Opinion

The myth of Big Government in the Redskins trademark case

This is government inaction, not government action

Several conservatives howled this week when the U.S. Patent and Trademark Office decided to stop enforcing the Washington Redskins' trademark because it is a racist disparagement of Native Americans. The Tea Party News Network blasted the decision as an act of government tyranny. Rush Limbaugh opined that the cancellation was nothing more than the domination of "statists and authoritarians" with "sweeping power."

Such reactions are largely clouded by confusion about the nature of the government's involvement in the economy. This is unfortunate.

First, let's clearly describe the Patent Office's actions in this case. The Patent Office did not fine the Redskins. It did not arrest or jail anyone associated with the Redskins. It didn't even tell the team that the name must be changed.

Instead, the Patent Office declared its future intention to literally do nothing. It decided that, because there are racially derogatory slurs involved in this trademark claim, the government is going to sit on its hands and stay out of the matter altogether. In short, the Patent Office has abdicated its role in regulating use of this name, instead opting for a small-government, hands-off, libertarian stance on the question of who can use "Redskins."

Now, anyone may use the word however they'd like, including the Washington Redskins organization. The football team can still do whatever it wants with the word, as always. Nothing changes for them. It's just that now everyone else can do whatever they want with it as well. The team's liberty with respect to the word is unchanged. Everyone else's liberty with respect to the word is expanded.

The problem for the team, of course, is that it makes a lot of money off of the government restricting everyone else from using the word. When the government gives the Redskins organization a monopoly over the use of that word — which is what a trademark is — the team can leverage that monopoly to get other people to pay them money to use it. Vendors who want to use the word to sell shirts and hats know that the government will go after them unless they pay for the team's permission. Vendors are thus forced to strike a deal and pay the Redskins organization to keep the police at bay.

By revoking the trademark, the Patent Office has not intervened in the economy with the heavy hand of big government. Quite the contrary: It has withdrawn itself from the economy in this particular area. Previously, it helped the football team by giving them a monopoly on the word and promising to go after others who violated that monopoly. It won't any longer.

Nonetheless, commentators continue to describe the situation in exactly the opposite way. For instance, Sally Jenkins at The Washington Post cast this development as "the mobilization of the U.S. government in favor of a correct sensibility," when it is in fact the immobilization of the U.S. government with respect to propping up racist slurs. Likewise, The Wall Street Journal views the patent cancellation as the Obama administration dictating sports nicknames. Erick Erickson of Red State made a similar error, chalking up the patent decision to tyrannical liberals who, he claims, "will turn the power of government against you." But this is precisely the opposite of what took place.

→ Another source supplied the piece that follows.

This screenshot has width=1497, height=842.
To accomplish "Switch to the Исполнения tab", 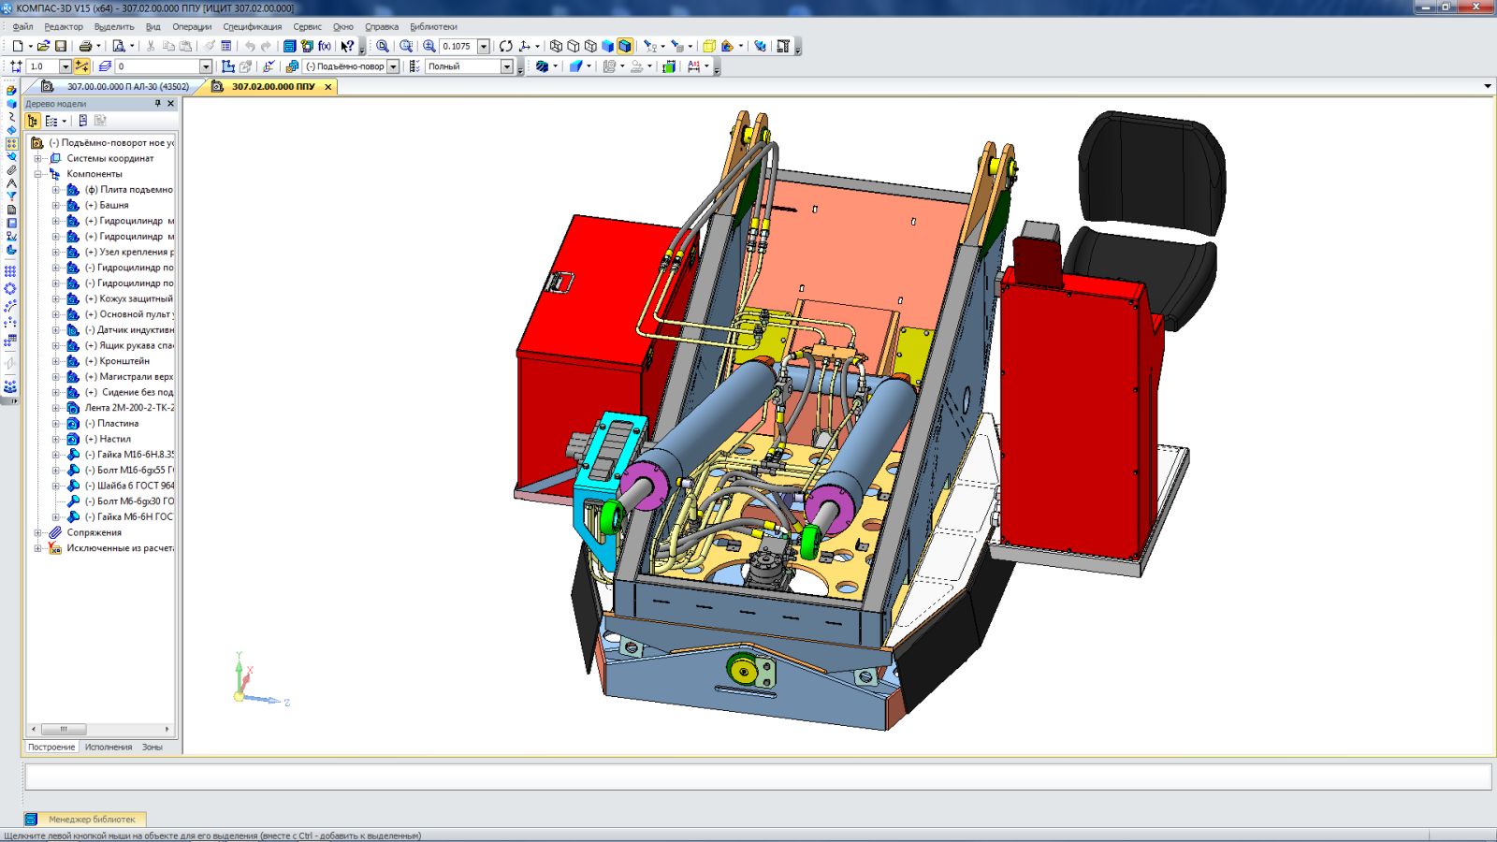I will coord(109,747).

Few people actually think hard or clearly about the nature of our government's role in the economic system. We become so habituated to various government-enforced institutions and rights that we cease to even see them as governmental. For instance, when we think about intellectual property like trademarks, we just imagine them as some passive property right that somehow sits with its owner. We don't see them as a perpetual ongoing government battle to keep people from copying certain patterns and words, which is what it really consists of.

Because we don't see the government action, the withdrawal of that action ends up looking like action itself. When government involvement is experienced as non-involvement — as it often is when it comes to the vast array of economic institutions the government enforces daily — then non-involvement gets experienced as its opposite.

The entire economic system rests upon government actions just like those involved in the holding of the Redskins trademark. A contract is nothing but an instrument that binds the state to enforce its provisions. Property is nothing more than the government acting so as to exclude everyone but one person (or corporation, which is itself a legally-constructed entity) from a specific piece of the world. When you drill down, the economic structure is a government program involving constant government action and well-placed threats of force.

Government intervention is the engine that makes the economy what it is. Watching what happens when that intervention is occasionally removed, as in the Redskins trademark case, should make that as clear as day.